HDAC Inhibitor Titration of Transcription and Axolotl Tail Regeneration
Voss et al., Frontiers in Cell and Development Biology. 2021.
https://pubmed.ncbi.nlm.nih.gov/35036404/
New patterns of gene expression are enacted and regulated during tissue regeneration. Romidepsin, an FDA-approved HDAC inhibitor, potently blocks axolotl embryo tail regeneration by altering initial transcriptional responses to injury. Regeneration inhibitory concentrations of romidepsin increased and decreased the expression of key genes.
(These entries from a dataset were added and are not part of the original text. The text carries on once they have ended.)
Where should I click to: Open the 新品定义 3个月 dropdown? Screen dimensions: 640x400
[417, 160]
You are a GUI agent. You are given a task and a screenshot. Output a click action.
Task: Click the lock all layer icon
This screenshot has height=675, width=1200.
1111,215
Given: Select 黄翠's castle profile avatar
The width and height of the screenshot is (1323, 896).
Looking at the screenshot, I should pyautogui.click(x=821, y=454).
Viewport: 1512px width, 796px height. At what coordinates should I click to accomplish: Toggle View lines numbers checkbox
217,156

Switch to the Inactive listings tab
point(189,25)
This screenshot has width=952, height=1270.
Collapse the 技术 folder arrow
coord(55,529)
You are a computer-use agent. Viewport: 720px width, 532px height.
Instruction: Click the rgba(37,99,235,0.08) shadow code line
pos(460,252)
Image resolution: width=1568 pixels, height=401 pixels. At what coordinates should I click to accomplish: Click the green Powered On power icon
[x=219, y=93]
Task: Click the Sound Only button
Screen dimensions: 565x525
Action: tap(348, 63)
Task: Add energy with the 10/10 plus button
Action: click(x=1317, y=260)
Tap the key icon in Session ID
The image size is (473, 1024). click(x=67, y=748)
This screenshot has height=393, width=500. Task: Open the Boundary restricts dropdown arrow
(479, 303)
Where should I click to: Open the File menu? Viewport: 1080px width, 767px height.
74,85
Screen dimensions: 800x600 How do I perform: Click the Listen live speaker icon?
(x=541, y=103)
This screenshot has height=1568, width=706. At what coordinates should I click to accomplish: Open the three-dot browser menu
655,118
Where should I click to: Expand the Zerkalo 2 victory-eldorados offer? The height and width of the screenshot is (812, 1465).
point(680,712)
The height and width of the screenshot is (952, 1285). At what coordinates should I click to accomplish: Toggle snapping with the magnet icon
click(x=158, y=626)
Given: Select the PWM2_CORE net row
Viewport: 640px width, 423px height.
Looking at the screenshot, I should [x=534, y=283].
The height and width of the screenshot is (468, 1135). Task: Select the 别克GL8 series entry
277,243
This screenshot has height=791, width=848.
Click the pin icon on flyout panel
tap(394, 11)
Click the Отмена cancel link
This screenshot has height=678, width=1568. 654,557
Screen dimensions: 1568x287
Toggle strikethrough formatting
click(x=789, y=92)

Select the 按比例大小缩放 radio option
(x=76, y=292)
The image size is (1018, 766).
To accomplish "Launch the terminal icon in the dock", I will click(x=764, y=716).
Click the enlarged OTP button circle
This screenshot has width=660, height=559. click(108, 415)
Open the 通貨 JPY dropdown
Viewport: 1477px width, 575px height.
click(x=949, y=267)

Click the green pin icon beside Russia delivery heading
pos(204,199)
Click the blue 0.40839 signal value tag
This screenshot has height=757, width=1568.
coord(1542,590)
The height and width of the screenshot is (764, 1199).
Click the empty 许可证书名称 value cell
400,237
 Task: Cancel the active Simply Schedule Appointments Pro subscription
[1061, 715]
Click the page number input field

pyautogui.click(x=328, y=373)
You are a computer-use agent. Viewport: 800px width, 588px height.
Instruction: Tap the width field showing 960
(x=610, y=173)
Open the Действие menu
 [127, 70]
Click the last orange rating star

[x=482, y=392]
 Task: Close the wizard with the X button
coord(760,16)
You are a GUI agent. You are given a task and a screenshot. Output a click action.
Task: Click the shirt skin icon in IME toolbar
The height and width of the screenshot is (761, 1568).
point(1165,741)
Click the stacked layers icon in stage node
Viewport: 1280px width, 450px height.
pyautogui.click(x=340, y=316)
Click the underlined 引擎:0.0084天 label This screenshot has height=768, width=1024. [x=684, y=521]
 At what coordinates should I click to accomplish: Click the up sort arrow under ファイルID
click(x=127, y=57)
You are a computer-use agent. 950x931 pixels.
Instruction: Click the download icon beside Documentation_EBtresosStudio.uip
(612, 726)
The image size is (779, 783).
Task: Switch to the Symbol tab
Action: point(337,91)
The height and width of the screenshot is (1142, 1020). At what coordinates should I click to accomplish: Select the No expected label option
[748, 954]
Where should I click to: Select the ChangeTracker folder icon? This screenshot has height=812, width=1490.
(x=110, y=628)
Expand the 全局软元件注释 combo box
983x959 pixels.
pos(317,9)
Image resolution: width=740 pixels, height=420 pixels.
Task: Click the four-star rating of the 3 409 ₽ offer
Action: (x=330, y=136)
Single-nuclei RNA sequencing at 6 HPA illustrated that key genes were altered by romidepsin in the same direction across multiple cell types. These results implicate HDAC activity as a transcriptional mechanism that operates across cell types to regulate the alternative expression of genes that associate with regenerative success versus failure outcomes. Supported by ORIP (P40OD019794, R24OD010435, R24OD021479), NICHD, and NIGMS.
The SARS-CoV-2 Receptor and Other Key Components of the Renin-Angiotensin-Aldosterone System Related to COVID-19 are Expressed in Enterocytes in Larval Zebrafish
Postlethwait et al., Biology Open. 2021.
https://bio.biologists.org/content/10/3/bio058172.article-info
Hypertension and respiratory inflammation are exacerbated by the Renin-Angiotensin-Aldosterone System (RAAS), which normally protects from dropping blood pressure via Angiotensin II (Ang II) produced by the enzyme Ace. The Ace paralog Ace2 degrades Ang II and serves as the SARS-CoV-2 receptor. To exploit zebrafish to understand the relationship of RAAS to COVID-19, the group conducted genomic and phylogenetic analyses. Results identified a type of enterocyte as the expression site of zebrafish orthologs of key RAAS components, including the SARS-CoV-2 co-receptor. Results identified vascular cell subtypes expressing Ang II receptors and identified cell types to exploit zebrafish as a model for understanding COVID-19 mechanisms. Supported by ORIP (R24OD026591, R01OD011116), NIGMS, NICHD.